• _WORK TO BE COMPLETED_:
Could you retype the lines below, starting at the line holding "Click Aug12's cost value of 200" and stopping at the line holding "Image resolution: width=1400", inclusive? Copy them exactly and drop the images.

◇ ◇ ◇ ◇ ◇

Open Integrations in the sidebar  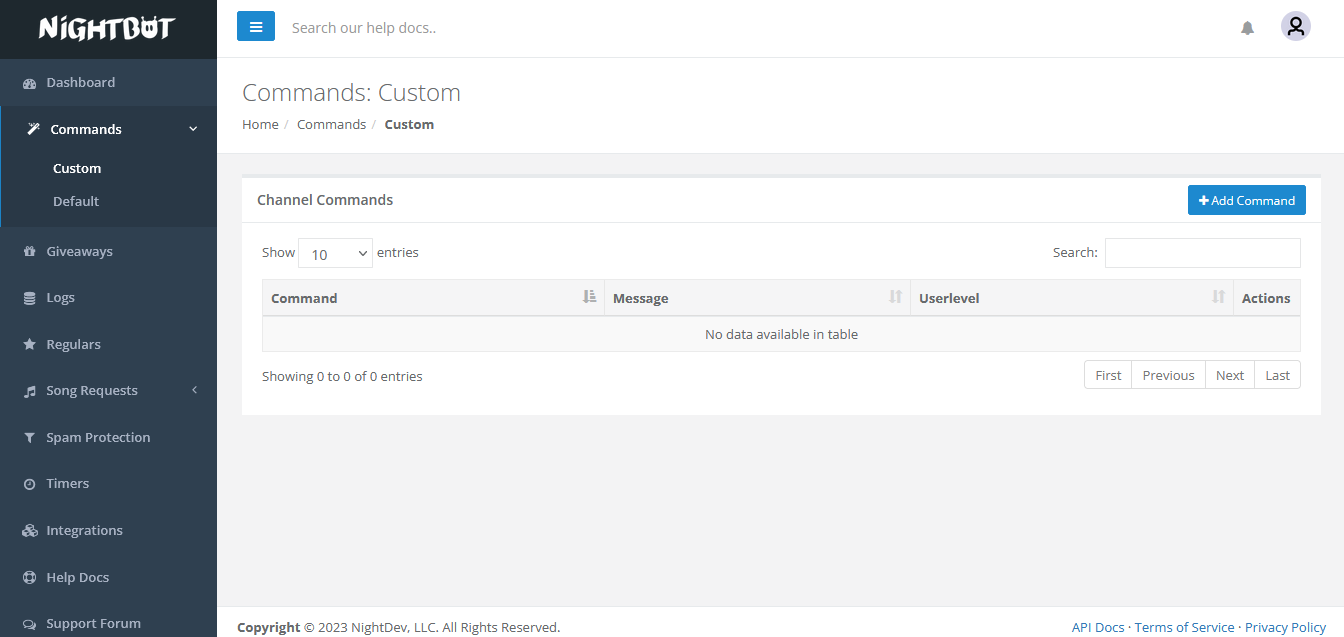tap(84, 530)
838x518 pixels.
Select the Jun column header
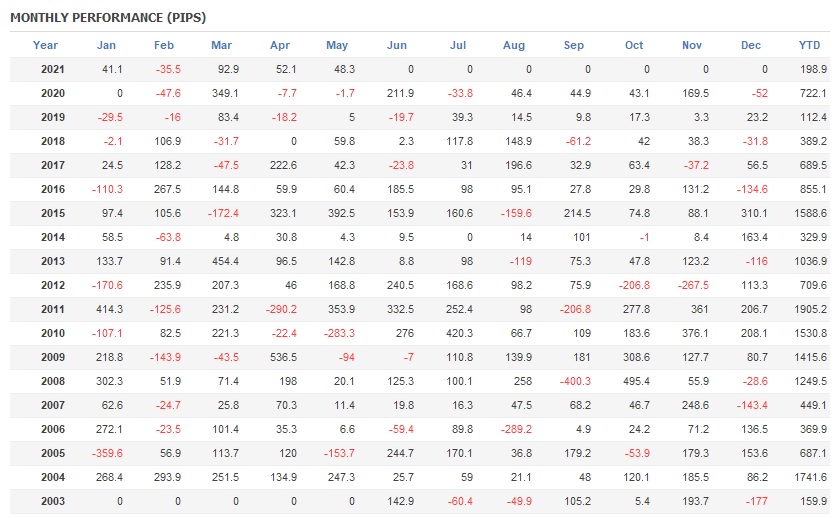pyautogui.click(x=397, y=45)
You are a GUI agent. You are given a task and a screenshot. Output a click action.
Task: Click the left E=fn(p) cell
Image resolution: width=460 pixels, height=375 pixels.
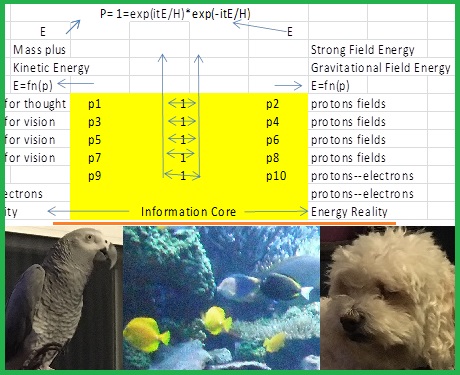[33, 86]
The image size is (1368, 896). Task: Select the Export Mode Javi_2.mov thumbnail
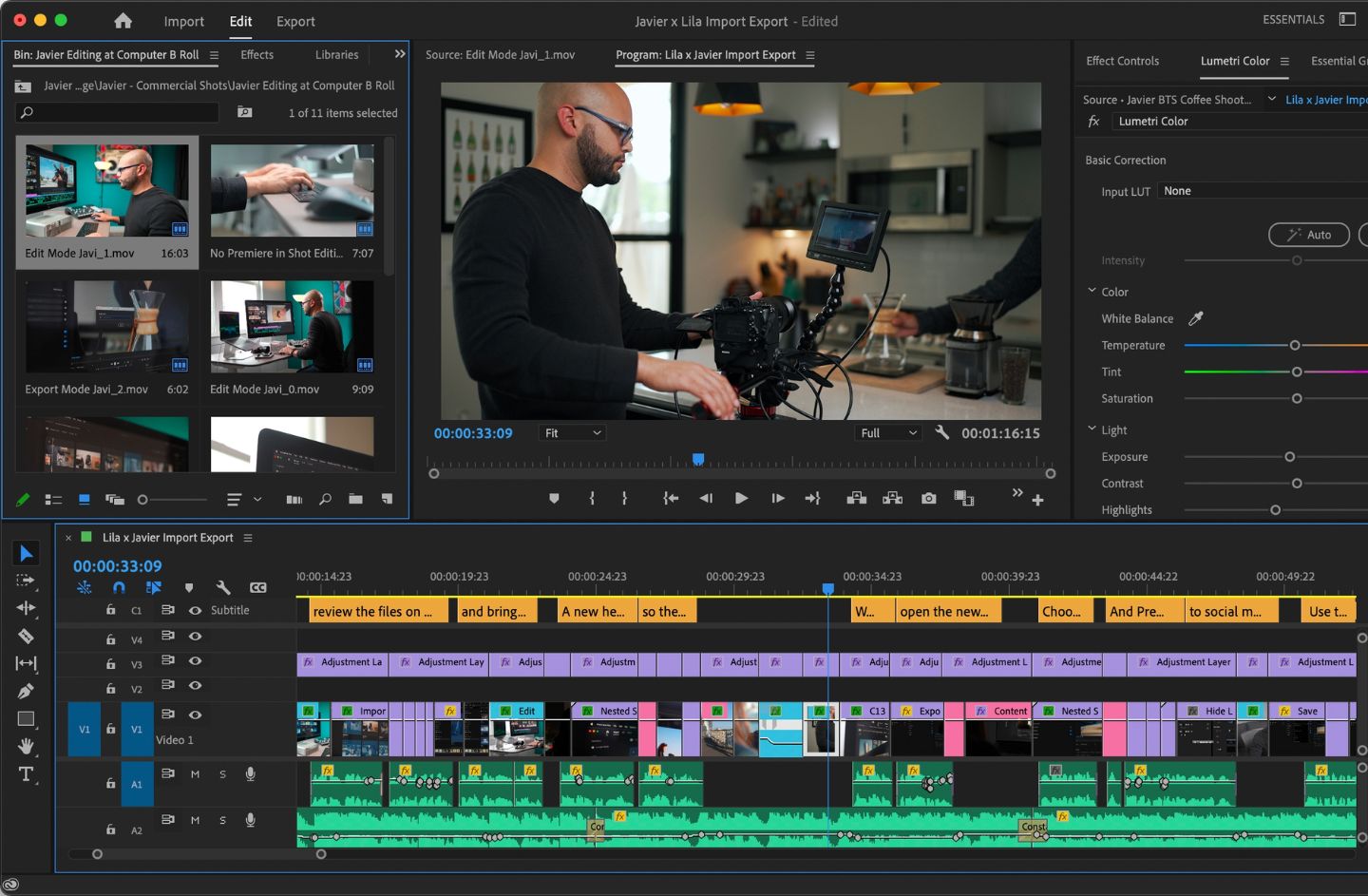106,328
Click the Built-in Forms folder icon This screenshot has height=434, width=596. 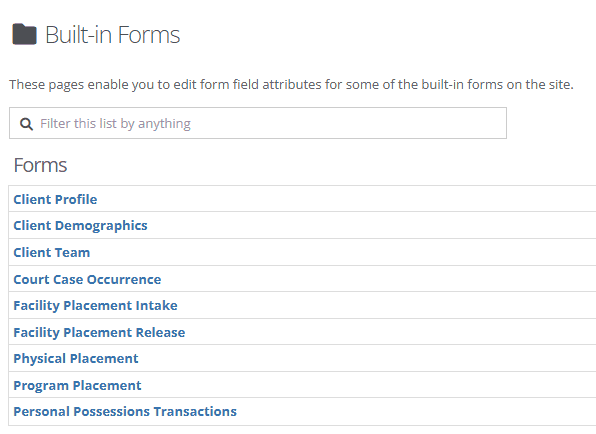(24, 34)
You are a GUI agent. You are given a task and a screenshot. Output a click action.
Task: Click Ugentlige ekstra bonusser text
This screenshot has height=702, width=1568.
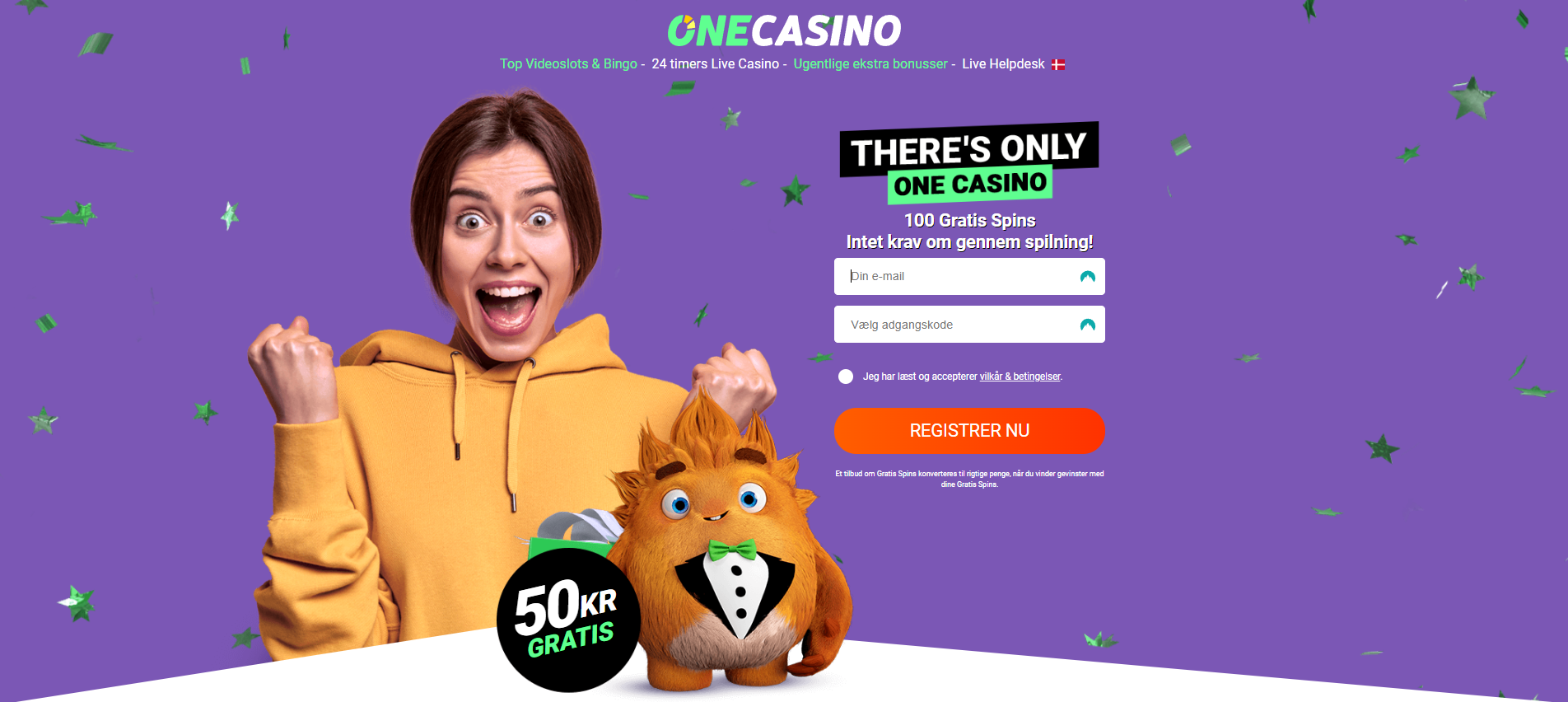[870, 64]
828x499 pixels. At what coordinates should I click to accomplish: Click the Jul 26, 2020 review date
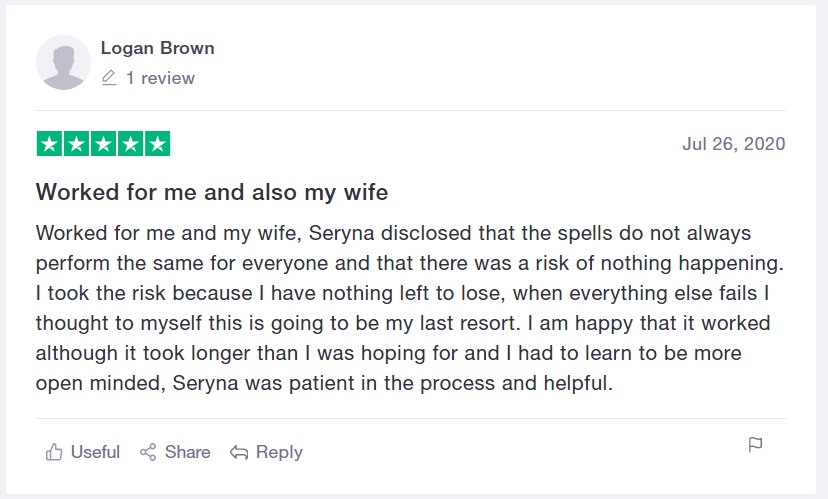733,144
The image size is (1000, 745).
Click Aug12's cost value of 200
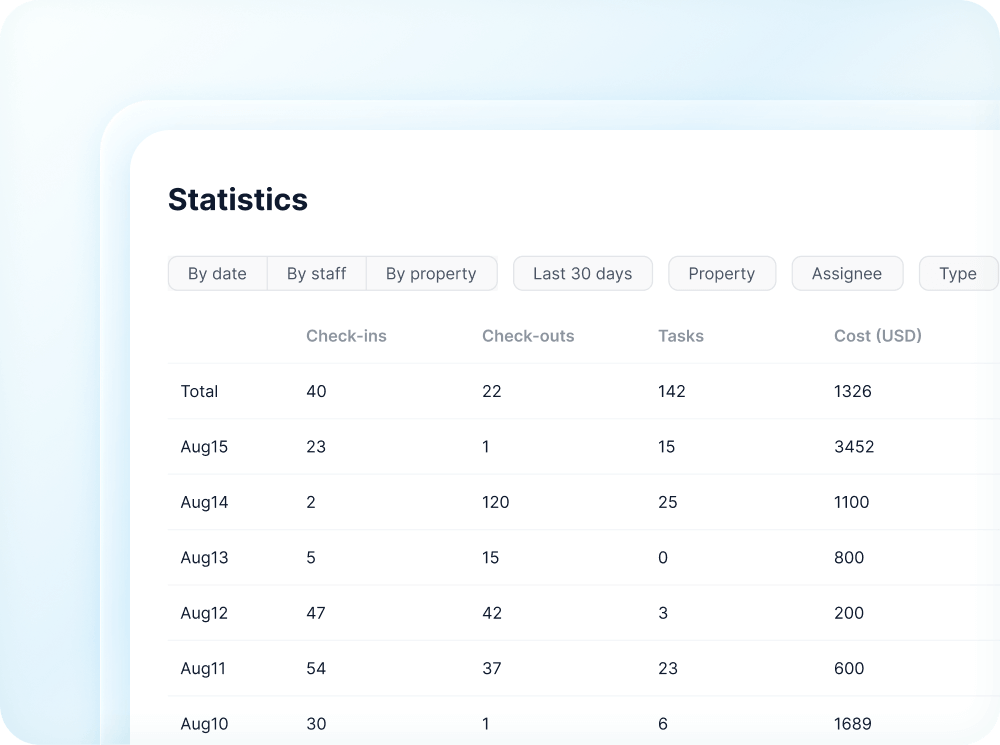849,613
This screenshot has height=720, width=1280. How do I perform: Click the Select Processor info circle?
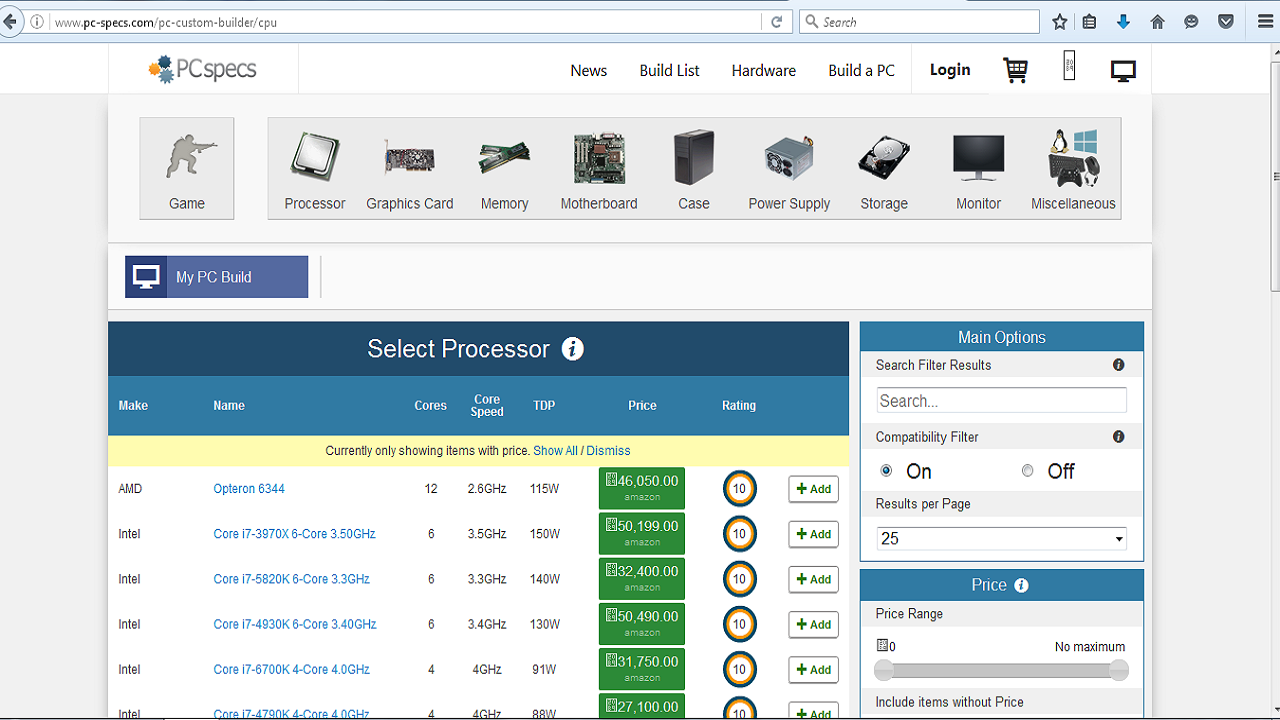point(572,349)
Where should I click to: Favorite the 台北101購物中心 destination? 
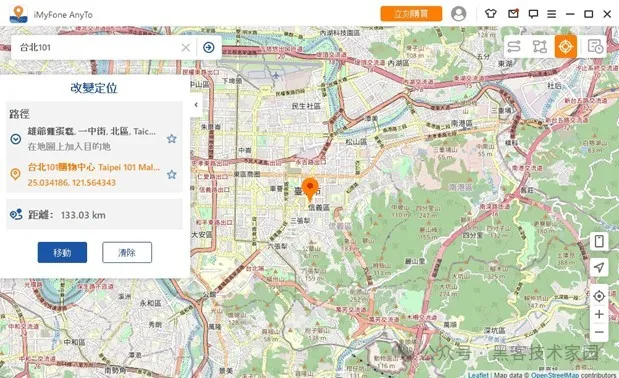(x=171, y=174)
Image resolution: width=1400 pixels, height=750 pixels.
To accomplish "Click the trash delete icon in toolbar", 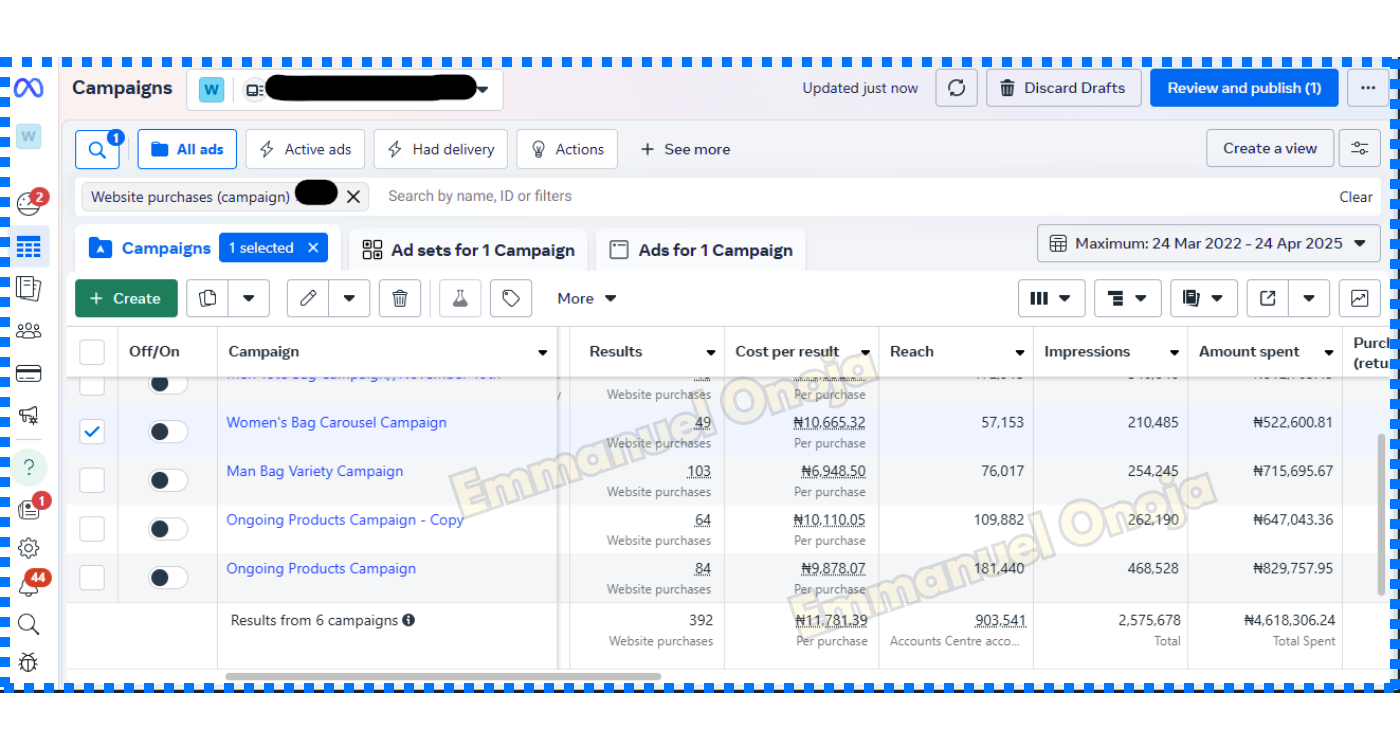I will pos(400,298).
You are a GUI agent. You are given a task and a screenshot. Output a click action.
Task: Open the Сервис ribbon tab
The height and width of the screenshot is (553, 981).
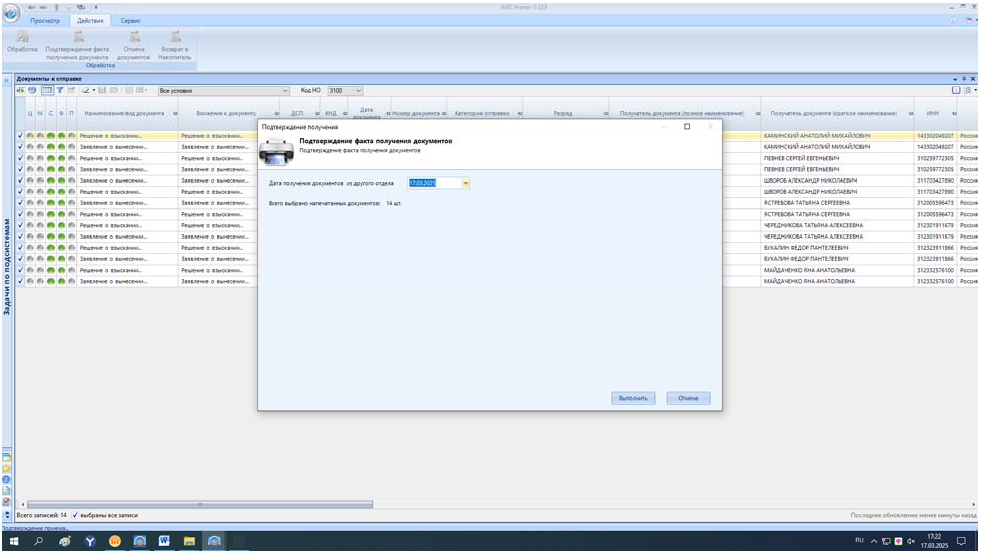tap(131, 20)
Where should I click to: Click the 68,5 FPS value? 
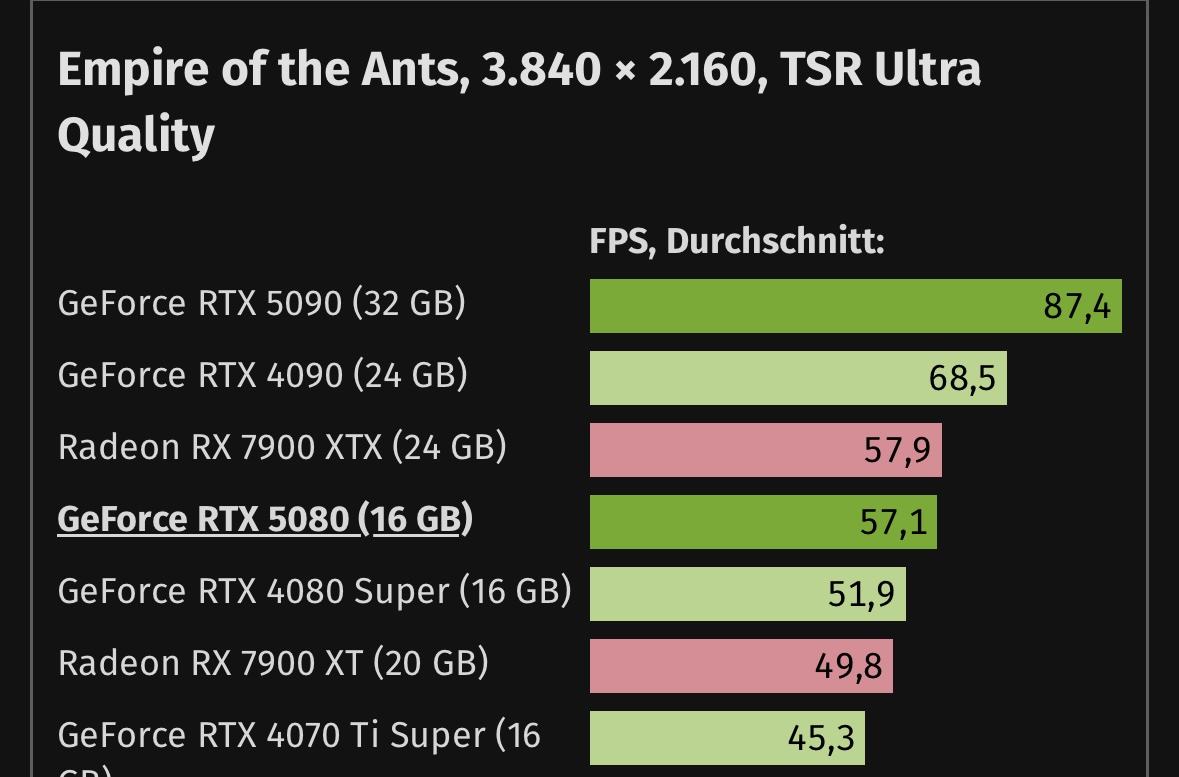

◇ ◇ ◇ ◇ ◇

• _SOLUTION_:
Click Aug12's cost value of 200
849,613
This screenshot has height=720, width=1280. How do I perform: Click the Select Processor info circle?
point(572,349)
Where should I click to: Favorite the 台北101購物中心 destination? 
(x=171, y=174)
Image resolution: width=1400 pixels, height=750 pixels.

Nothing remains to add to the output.